* **SET EXERCISE**
Copy the records below, changing each "GUI agent" to "interface agent" and leaving everything else as it stands.

* **DATASET EXTRACT**
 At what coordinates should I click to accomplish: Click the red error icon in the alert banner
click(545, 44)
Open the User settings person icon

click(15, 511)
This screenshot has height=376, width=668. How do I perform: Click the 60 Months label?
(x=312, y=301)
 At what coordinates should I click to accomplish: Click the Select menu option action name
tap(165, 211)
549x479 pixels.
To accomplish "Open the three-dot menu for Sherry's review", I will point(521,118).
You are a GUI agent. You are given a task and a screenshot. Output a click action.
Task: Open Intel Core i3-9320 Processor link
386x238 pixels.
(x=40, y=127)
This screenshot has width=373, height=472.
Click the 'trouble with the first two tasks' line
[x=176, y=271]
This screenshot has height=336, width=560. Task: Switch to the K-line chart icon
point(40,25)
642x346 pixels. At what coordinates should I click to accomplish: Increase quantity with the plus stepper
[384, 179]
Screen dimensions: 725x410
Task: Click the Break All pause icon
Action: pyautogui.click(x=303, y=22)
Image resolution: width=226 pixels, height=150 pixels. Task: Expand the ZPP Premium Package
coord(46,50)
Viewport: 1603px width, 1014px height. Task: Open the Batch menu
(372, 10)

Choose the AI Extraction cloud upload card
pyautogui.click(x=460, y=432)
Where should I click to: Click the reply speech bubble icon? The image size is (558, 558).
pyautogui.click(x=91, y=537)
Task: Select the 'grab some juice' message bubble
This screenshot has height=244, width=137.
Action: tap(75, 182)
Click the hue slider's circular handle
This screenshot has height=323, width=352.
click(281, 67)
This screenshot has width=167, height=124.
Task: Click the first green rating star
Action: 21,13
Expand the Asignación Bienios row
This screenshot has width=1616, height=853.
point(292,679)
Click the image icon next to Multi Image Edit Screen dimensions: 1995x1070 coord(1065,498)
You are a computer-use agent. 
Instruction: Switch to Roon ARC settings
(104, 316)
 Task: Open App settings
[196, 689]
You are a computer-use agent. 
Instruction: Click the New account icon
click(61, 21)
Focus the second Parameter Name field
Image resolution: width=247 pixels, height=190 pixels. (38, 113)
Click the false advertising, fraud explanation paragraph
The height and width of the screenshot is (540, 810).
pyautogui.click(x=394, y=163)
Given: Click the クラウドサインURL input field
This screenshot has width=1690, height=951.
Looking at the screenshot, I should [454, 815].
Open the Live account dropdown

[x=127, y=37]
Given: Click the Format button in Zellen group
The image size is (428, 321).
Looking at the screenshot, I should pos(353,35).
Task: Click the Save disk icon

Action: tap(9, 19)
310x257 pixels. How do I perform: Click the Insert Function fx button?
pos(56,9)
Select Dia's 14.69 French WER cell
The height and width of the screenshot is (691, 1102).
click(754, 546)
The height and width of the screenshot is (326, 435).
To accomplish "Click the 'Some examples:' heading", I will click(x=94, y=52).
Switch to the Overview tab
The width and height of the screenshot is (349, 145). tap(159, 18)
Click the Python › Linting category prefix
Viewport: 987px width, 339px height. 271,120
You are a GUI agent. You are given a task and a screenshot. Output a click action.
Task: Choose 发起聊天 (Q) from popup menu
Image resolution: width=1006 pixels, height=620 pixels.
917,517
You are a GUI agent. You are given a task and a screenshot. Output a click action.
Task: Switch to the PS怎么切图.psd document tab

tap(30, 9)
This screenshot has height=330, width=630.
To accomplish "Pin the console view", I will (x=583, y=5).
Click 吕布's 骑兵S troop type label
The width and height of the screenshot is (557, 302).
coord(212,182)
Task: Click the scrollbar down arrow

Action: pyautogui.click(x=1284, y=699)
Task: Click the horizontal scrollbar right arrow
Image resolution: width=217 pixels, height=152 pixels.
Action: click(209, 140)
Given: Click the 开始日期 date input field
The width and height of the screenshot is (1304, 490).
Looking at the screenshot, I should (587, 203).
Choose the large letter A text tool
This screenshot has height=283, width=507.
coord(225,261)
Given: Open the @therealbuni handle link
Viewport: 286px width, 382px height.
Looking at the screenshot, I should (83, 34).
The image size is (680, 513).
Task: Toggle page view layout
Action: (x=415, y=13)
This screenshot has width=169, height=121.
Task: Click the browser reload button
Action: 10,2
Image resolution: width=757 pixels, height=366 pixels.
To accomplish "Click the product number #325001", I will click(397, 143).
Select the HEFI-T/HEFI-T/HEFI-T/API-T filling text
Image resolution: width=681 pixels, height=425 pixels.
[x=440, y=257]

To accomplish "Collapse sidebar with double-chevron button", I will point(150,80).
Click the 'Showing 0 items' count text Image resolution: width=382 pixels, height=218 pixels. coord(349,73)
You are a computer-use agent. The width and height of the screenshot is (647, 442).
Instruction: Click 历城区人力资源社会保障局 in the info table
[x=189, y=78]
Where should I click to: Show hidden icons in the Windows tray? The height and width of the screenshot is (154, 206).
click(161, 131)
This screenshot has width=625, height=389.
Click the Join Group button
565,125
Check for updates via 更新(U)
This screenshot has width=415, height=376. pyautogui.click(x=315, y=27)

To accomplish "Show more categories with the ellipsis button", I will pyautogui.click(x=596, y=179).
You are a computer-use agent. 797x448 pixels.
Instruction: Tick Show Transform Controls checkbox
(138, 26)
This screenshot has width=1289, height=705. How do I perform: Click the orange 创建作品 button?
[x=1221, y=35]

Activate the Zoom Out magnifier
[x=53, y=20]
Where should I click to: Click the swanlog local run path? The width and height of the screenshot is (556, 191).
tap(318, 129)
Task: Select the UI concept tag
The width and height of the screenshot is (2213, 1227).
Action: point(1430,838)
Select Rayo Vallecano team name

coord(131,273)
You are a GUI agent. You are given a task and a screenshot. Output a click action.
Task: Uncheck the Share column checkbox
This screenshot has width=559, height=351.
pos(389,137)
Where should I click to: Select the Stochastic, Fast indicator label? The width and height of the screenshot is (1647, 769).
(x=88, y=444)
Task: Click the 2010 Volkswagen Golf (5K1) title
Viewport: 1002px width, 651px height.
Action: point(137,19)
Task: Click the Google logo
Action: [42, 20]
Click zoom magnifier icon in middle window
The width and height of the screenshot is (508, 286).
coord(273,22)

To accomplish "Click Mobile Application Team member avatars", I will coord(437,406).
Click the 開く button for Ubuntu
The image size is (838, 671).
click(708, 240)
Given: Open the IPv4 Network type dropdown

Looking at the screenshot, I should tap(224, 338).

* **EXERCISE ANSWER**
 At what coordinates should I click to accomplish: Click the red error icon in the alert banner
click(545, 44)
Open the User settings person icon

click(15, 511)
This screenshot has height=376, width=668. How do I perform: Click the 60 Months label?
(x=312, y=301)
 At what coordinates should I click to accomplish: Click the Select menu option action name
tap(165, 211)
549x479 pixels.
To accomplish "Open the three-dot menu for Sherry's review", I will point(521,118).
You are a interface agent. You are given a task and a screenshot. Output a click action.
Task: Open Intel Core i3-9320 Processor link
386x238 pixels.
(x=40, y=127)
This screenshot has width=373, height=472.
Click the 'trouble with the first two tasks' line
[x=176, y=271]
This screenshot has height=336, width=560. Task: Switch to the K-line chart icon
point(40,25)
642x346 pixels. At what coordinates should I click to accomplish: Increase quantity with the plus stepper
[384, 179]
Screen dimensions: 725x410
Task: Click the Break All pause icon
Action: pyautogui.click(x=303, y=22)
Image resolution: width=226 pixels, height=150 pixels. Task: Expand the ZPP Premium Package
coord(46,50)
Viewport: 1603px width, 1014px height. Task: Open the Batch menu
(372, 10)

Choose the AI Extraction cloud upload card
pyautogui.click(x=460, y=432)
Where should I click to: Click the reply speech bubble icon? The image size is (558, 558).
pyautogui.click(x=91, y=537)
Task: Select the 'grab some juice' message bubble
This screenshot has height=244, width=137.
Action: tap(75, 182)
Click the hue slider's circular handle
This screenshot has height=323, width=352.
click(281, 67)
This screenshot has width=167, height=124.
Task: Click the first green rating star
Action: 21,13
Expand the Asignación Bienios row
This screenshot has width=1616, height=853.
point(292,679)
Click the image icon next to Multi Image Edit Screen dimensions: 1995x1070 coord(1065,498)
You are a computer-use agent. 
Instruction: Switch to Roon ARC settings
(104, 316)
 Task: Open App settings
[196, 689]
You are a computer-use agent. 
Instruction: Click the New account icon
click(61, 21)
Focus the second Parameter Name field
Image resolution: width=247 pixels, height=190 pixels. (38, 113)
Click the false advertising, fraud explanation paragraph
The height and width of the screenshot is (540, 810).
pyautogui.click(x=394, y=163)
Given: Click the クラウドサインURL input field
This screenshot has width=1690, height=951.
Looking at the screenshot, I should [454, 815].
Open the Live account dropdown

[x=127, y=37]
Given: Click the Format button in Zellen group
The image size is (428, 321).
Looking at the screenshot, I should pos(353,35).
Task: Click the Save disk icon

Action: tap(9, 19)
310x257 pixels. How do I perform: Click the Insert Function fx button?
pos(56,9)
Select Dia's 14.69 French WER cell
The height and width of the screenshot is (691, 1102).
click(754, 546)
The height and width of the screenshot is (326, 435).
To accomplish "Click the 'Some examples:' heading", I will click(x=94, y=52).
Switch to the Overview tab
The width and height of the screenshot is (349, 145). tap(159, 18)
Click the Python › Linting category prefix
Viewport: 987px width, 339px height. 271,120
You are a interface agent. You are given a task and a screenshot. Output a click action.
Task: Choose 发起聊天 (Q) from popup menu
Image resolution: width=1006 pixels, height=620 pixels.
917,517
You are a interface agent. You are given a task and a screenshot. Output a click action.
Task: Switch to the PS怎么切图.psd document tab

tap(30, 9)
This screenshot has height=330, width=630.
To accomplish "Pin the console view", I will (x=583, y=5).
Click 吕布's 骑兵S troop type label
The width and height of the screenshot is (557, 302).
coord(212,182)
Task: Click the scrollbar down arrow

Action: pyautogui.click(x=1284, y=699)
Task: Click the horizontal scrollbar right arrow
Image resolution: width=217 pixels, height=152 pixels.
Action: click(209, 140)
Given: Click the 开始日期 date input field
The width and height of the screenshot is (1304, 490).
Looking at the screenshot, I should (587, 203).
Choose the large letter A text tool
This screenshot has height=283, width=507.
coord(225,261)
Given: Open the @therealbuni handle link
Viewport: 286px width, 382px height.
Looking at the screenshot, I should (83, 34).
The image size is (680, 513).
Task: Toggle page view layout
Action: (x=415, y=13)
This screenshot has width=169, height=121.
Task: Click the browser reload button
Action: 10,2
Image resolution: width=757 pixels, height=366 pixels.
To accomplish "Click the product number #325001", I will click(397, 143).
Select the HEFI-T/HEFI-T/HEFI-T/API-T filling text
Image resolution: width=681 pixels, height=425 pixels.
[x=440, y=257]

To accomplish "Collapse sidebar with double-chevron button", I will point(150,80).
Click the 'Showing 0 items' count text Image resolution: width=382 pixels, height=218 pixels. coord(349,73)
You are a computer-use agent. The width and height of the screenshot is (647, 442).
Instruction: Click 历城区人力资源社会保障局 in the info table
[x=189, y=78]
Where should I click to: Show hidden icons in the Windows tray? The height and width of the screenshot is (154, 206).
click(161, 131)
This screenshot has width=625, height=389.
Click the Join Group button
565,125
Check for updates via 更新(U)
This screenshot has width=415, height=376. pyautogui.click(x=315, y=27)

To accomplish "Show more categories with the ellipsis button", I will pyautogui.click(x=596, y=179).
You are a computer-use agent. 797x448 pixels.
Instruction: Tick Show Transform Controls checkbox
(138, 26)
This screenshot has width=1289, height=705. How do I perform: Click the orange 创建作品 button?
[x=1221, y=35]

Activate the Zoom Out magnifier
[x=53, y=20]
Where should I click to: Click the swanlog local run path? The width and height of the screenshot is (556, 191).
tap(318, 129)
Task: Select the UI concept tag
The width and height of the screenshot is (2213, 1227).
Action: point(1430,838)
Select Rayo Vallecano team name

coord(131,273)
You are a interface agent. You are given a task and a screenshot. Output a click action.
Task: Uncheck the Share column checkbox
This screenshot has width=559, height=351.
pos(389,137)
Where should I click to: Select the Stochastic, Fast indicator label? The width and height of the screenshot is (1647, 769).
(x=88, y=444)
Task: Click the 2010 Volkswagen Golf (5K1) title
Viewport: 1002px width, 651px height.
Action: point(137,19)
Task: Click the Google logo
Action: [42, 20]
Click zoom magnifier icon in middle window
The width and height of the screenshot is (508, 286).
coord(273,22)

To accomplish "Click Mobile Application Team member avatars", I will coord(437,406).
Click the 開く button for Ubuntu
The image size is (838, 671).
click(708, 240)
Given: Open the IPv4 Network type dropdown

Looking at the screenshot, I should tap(224, 338).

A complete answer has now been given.